Une étude rétrospective (O. Dubreuil, T. Cudennec et coll.) a été menée chez 61 patients de plus de 70 ans atteints d’un cancer digestif avancé afin de comparer la proposition thérapeutique du gériatre à celle du gastro-entérologue. La proposition thérapeutique était consensuelle dans les groupes 1 (chimiothérapie) et 3 (traitement symptomatique), mais restait problématique dans le groupe 2. Dans ce groupe, 50 % des patients ont eu une chimiothérapie, leur pronostic se rapprochant alors de celui du groupe 1 ; les autres, un traitement symptomatique, les rapprochant du groupe 3.
Des divergences ont été notées dans 22,6 % des cas : les gériatres appuyaient leur décision sur l’évaluation gériatrique et proposaient une chimiothérapie, tandis que les gastro-entérologues proposaient un traitement symptomatique, s’appuyant sur le pronostic et le bénéfice potentiel du traitement selon le type de tumeur.
Le seul traitement curatif est la chirurgie.
Une intervention chirurgicale est indiquée en cas de cancer localisé.

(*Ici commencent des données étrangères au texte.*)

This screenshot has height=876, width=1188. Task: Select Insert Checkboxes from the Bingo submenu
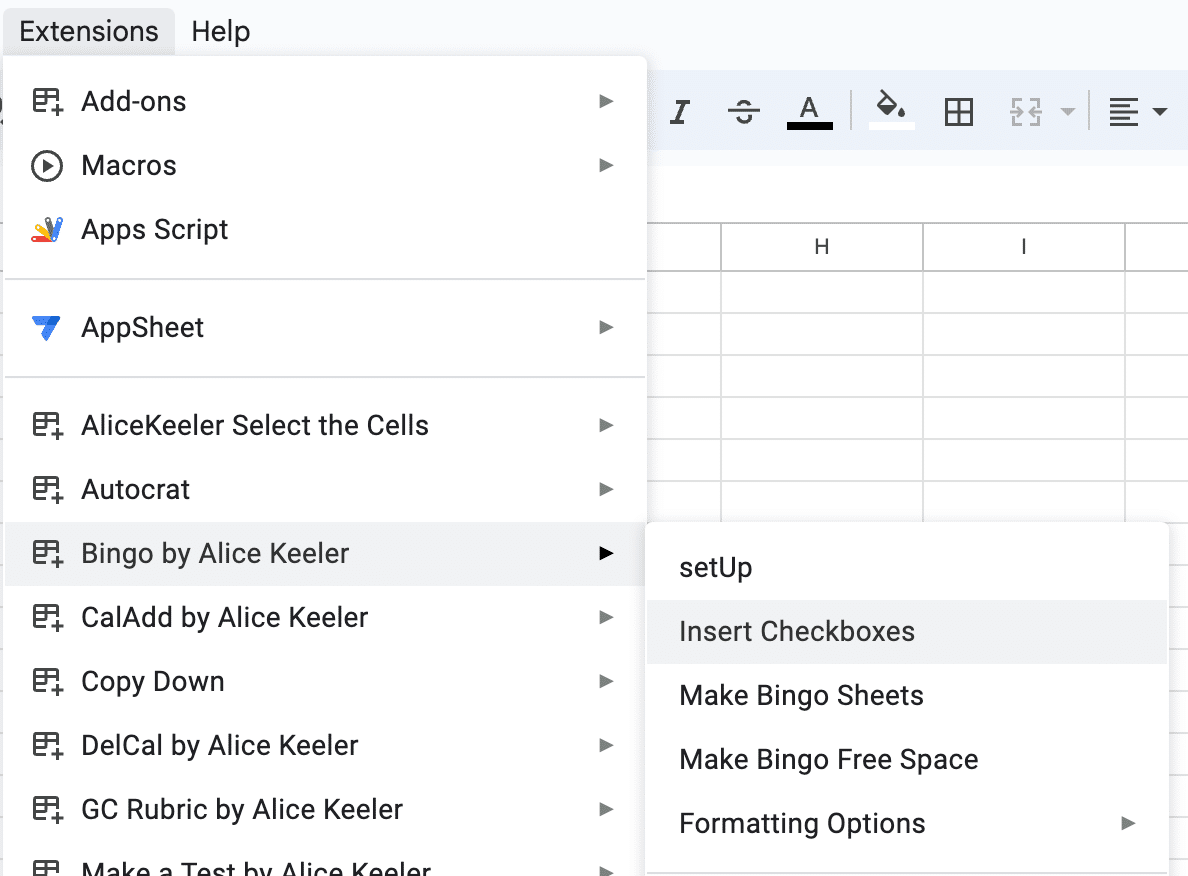click(x=797, y=631)
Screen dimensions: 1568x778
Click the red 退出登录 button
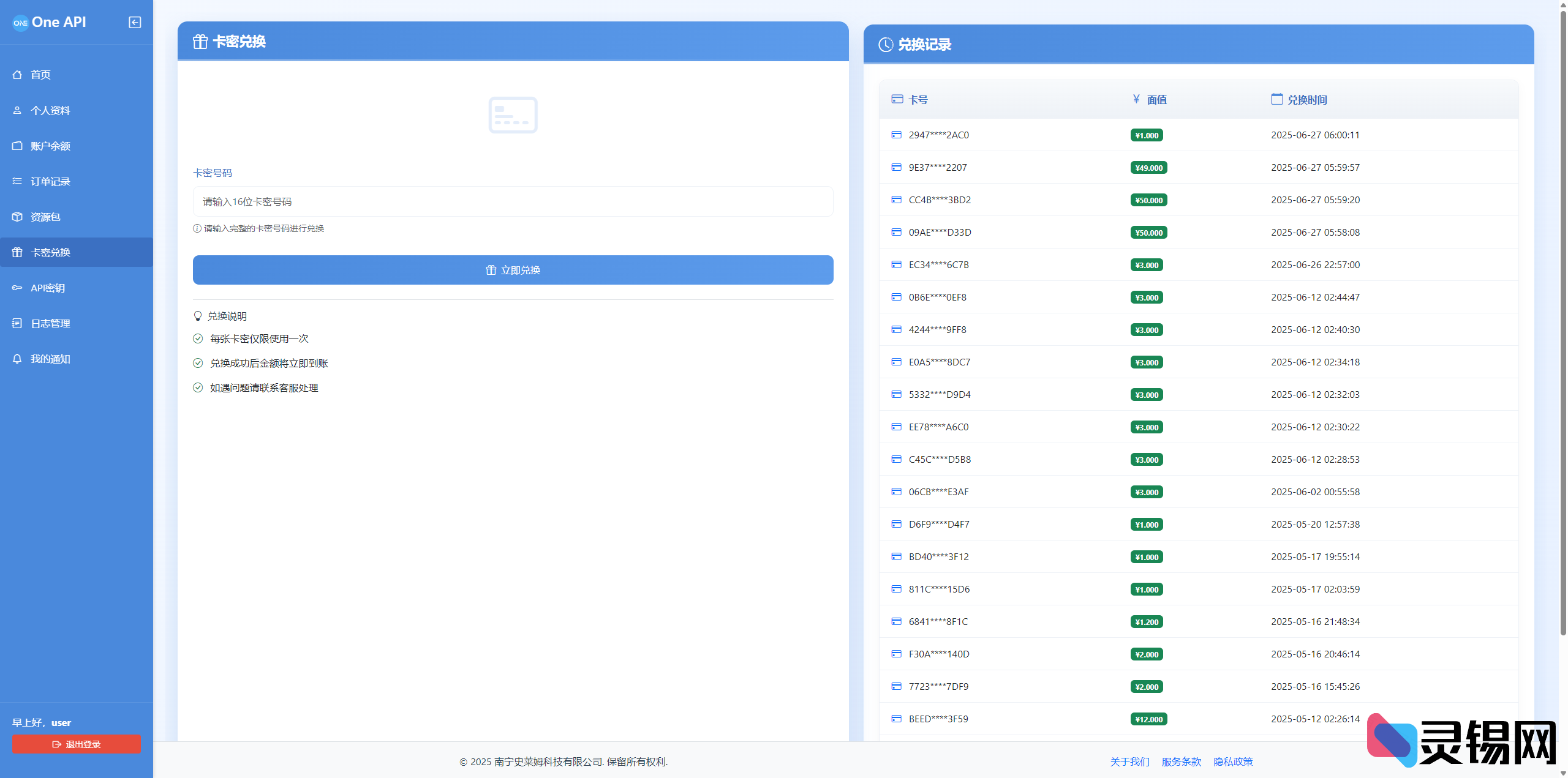(76, 744)
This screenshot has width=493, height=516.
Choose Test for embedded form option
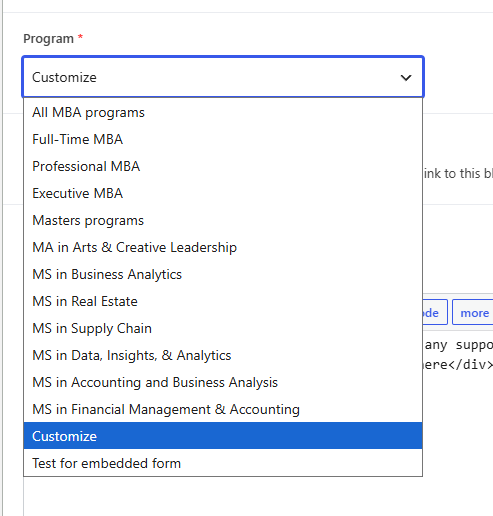(x=223, y=463)
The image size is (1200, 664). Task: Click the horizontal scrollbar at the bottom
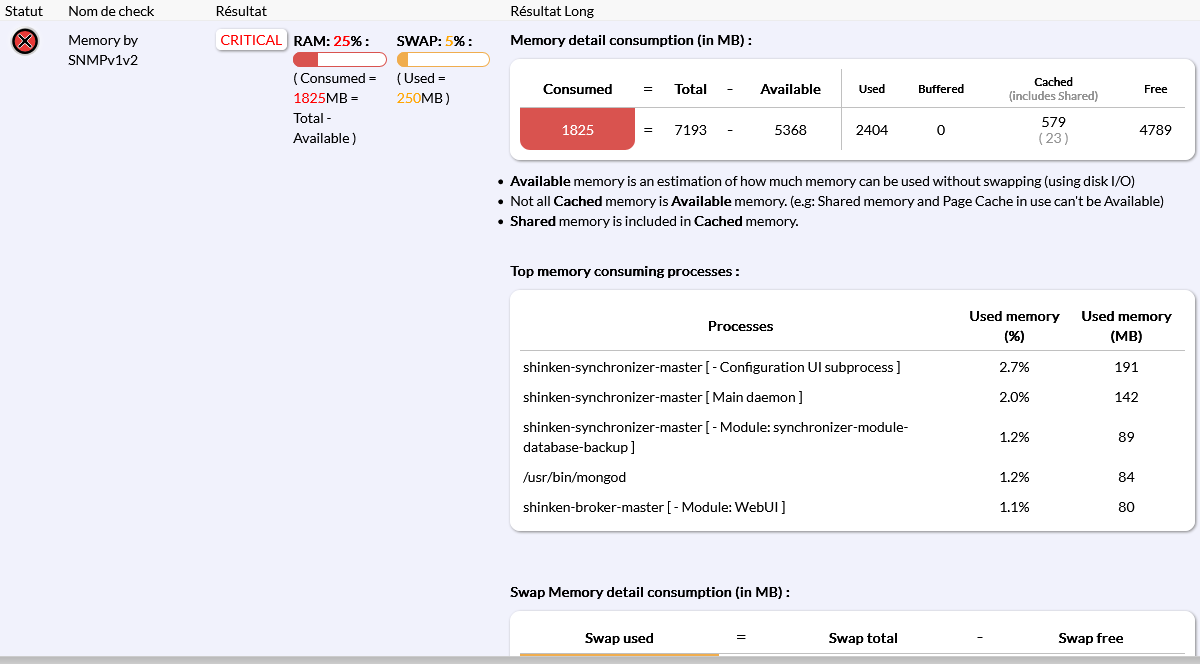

Quand elle est réalisable, elle doit être proposée aux patients en bon état général. Malheureusement, la mortalité postopératoire est plus élevée car l’intervention a souvent lieu dans un contexte d’urgence. À la chirurgie peut être associée une chimiothérapie adjuvante, en cas de cancer colique avec envahissement ganglionnaire ou métastases à distance. La survie globale à 5 ans des patients opérés est de 50 %. Elle dépend du stade histologique de la tumeur et de la qualité de la résection. Les récidives surviennent dans les deux ans dans 70 % des cas. En cas de volumineuse tumeur rectale située à moins de 10 cm de la marge anale, la chirurgie fait suite à une radiothérapie ou une chimiothérapie préopératoire. Une chimiothérapie adjuvante sera proposée en cas de métastases ganglionnaires. Enfin, 15 % métastases hépatiques sont accessibles à la chirurgie, permettant une survie à 5 ans › 30 %. Le recours à la chimiothérapie adjuvante permet d’obtenir le même taux de survie à 5 ans (autour de 65 %) que le patient soit jeune ou âgé.
La chimiothérapie chez des patients sélectionnés.
Jusqu’à il y a peu de temps, les patients de plus de 75 ans étaient exclus des essais thérapeutiques du fait de l’existence de comorbidités associées et, par conséquent, d’un pronostic plus réservé. En outre, la crainte d’une toxicité, notamment hématologique, constituait un frein alors que ces patients auraient pu bénéficier d’un traitement adapté. D’après les données du registre des tumeurs digestives du département de la Côte-d’Or durant la période 1997-1998, le pourcentage de patients à qui une chimiothérapie adjuvante a été administrée a été de 4,9 % dans le cas d’une tumeur colique stade II opérée à visée curative et de 24 ,4% en cas de tumeur stade III, chez les plus de 75 ans et de, respectivement, 47,3 % et 86,1 % chez les moins de 65 ans.
Grâce à la collaboration entre les gériatres et les oncologues, des études ont montré que la chimiothérapie standard est efficace et bien tolérée chez des patients âgés sélectionnés. Néanmoins, la toxicité sur un terrain un peu fragilisé impose une surveillance plus rapprochée. Une étude est actuellement en cours dans les cancers colo-rectaux métastatiques de patients de plus de 75 ans. Elle a pour objectif d’évaluer l’efficacité et la tolérance d’une chimiothérapie simple à base de fluorouracil (5-FU) à une chimiothérapie plus intense avec le protocole FOLFIRI, un des standards de la chimiothérapie adjuvante chez les plus jeunes. Les résultats préliminaires montrent que le FOLFIRI a une efficacité comparable à celle du 5-FU, tout en étant un peu plus toxique. Des essais prospectifs spécifiques, incluant une évaluation gériatrique et une analyse de la qualité de vie des patients, semblent nécessaires.
D’après un entretien avec le Pr Emmanuel Mitry, hôpital Ambroise Paré, Boulogne-Billancourt.